Aim 1
Which lines in the records below contain the word "label"? Extract each of those lines in full.

Text provided
►
Every morning, I came in through the security entrance in the back and collected my keys from the guard. Then I ascended through the darkened galleries, turning on the lights as I climbed, and ultimately rolled up the motorized gateway at the front of the museum. On the way, I got to be alone with art.

How do I capture what it feels like to stand by yourself in a shadowy room in front of the muted hues of Monet’s Water Lilies and Japanese Bridge, then watch it erupt into color as you turn on the light? It is something like a cross between a curtain being yanked away for a dramatic reveal and opening your eyes after falling asleep in the sun. I could only linger there for a moment, but in that moment, I illuminated this masterpiece and prepared it to be marveled at for the day. In one small way, I got to care for it.

These little acts — opening the gate, turning on the lights — granted me a sense of stewardship over the art. The fact that they were simple tasks performed by a 19-year-old slinging souvenirs is the point. I wasn’t a conservator or a curator, but I got to feel like the art was in my care, too. I was also its custodian.

There is a strong and mutually re­inforcing connection between our sense of self and the things that we care for. Who we are is defined in part by the things that we think are worth caring for, and whether we care for these things, in turn, shapes our sense of self. To identify as an environmentalist, for example, involves having a strong interest in the health of our environment, which then makes you want to take an active role in protecting it. To identify as a book-lover involves caring about books, which will dispose you to do things that support book culture (joining a book club, shopping at your local bookstore, volunteering at the library, or simply making time in your life to read).

Like my summer working at the art museum gift shop shows, there are many ways (some small, some surprising) that people can take on a sense of agency for the things they value that reinforces their relationship and sense of responsibility toward them. You don’t need to work for a conservation organization or devote all your weekends to climate activism, for instance, to feel like environmentalism is central to your identity. Even finding little ways to care for the environment (volunteering in a community garden, picking up trash while out on a walk) helps reinforce your sense that being an environmentalist is a part of who you are.
◄
Aim 2
Quote the passage from the museum essay above, starting at "Like my summer" and ending at "who you are.".

Material to process
►
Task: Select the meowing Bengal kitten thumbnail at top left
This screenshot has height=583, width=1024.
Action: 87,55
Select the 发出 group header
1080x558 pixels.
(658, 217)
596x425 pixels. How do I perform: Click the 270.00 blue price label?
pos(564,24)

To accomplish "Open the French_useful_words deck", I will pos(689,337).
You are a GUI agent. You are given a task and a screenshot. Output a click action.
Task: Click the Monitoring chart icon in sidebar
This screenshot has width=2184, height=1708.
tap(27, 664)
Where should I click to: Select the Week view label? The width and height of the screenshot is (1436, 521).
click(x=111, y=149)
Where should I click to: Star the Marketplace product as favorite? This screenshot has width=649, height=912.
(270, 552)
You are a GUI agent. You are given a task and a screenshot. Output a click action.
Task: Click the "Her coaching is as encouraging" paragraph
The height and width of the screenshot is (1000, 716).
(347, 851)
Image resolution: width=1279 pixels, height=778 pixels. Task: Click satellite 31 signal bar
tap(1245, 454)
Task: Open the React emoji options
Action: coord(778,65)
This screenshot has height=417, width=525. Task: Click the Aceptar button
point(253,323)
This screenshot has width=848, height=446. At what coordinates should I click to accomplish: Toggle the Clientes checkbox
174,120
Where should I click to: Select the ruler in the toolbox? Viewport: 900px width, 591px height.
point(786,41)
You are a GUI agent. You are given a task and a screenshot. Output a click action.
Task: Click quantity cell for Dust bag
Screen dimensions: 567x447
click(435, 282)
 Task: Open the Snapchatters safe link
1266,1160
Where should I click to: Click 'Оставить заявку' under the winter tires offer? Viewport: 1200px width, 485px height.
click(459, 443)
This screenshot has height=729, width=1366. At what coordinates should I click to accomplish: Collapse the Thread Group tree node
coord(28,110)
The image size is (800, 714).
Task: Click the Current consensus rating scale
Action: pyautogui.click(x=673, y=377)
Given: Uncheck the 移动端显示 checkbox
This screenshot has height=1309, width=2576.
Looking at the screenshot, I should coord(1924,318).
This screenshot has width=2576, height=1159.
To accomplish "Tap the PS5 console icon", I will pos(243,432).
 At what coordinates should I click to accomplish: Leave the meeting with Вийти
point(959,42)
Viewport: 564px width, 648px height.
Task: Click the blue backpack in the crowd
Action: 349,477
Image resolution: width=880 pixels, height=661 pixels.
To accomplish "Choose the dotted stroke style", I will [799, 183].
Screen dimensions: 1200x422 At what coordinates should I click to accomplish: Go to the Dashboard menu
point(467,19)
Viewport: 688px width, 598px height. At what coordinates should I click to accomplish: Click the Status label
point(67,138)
◄
Exercise answer 1
596x425 pixels. How do I perform: Click the 270.00 blue price label?
Where should I click to: Select the Week view label? The width and height of the screenshot is (1436, 521).
Viewport: 688px width, 598px height. At what coordinates should I click to accomplish: Click the Status label

Exercise answer 2
Like my summer working at the art museum gift shop shows, there are many ways (some small, some surprising) that people can take on a sense of agency for the things they value that reinforces their relationship and sense of responsibility toward them. You don’t need to work for a conservation organization or devote all your weekends to climate activism, for instance, to feel like environmentalism is central to your identity. Even finding little ways to care for the environment (volunteering in a community garden, picking up trash while out on a walk) helps reinforce your sense that being an environmentalist is a part of who you are.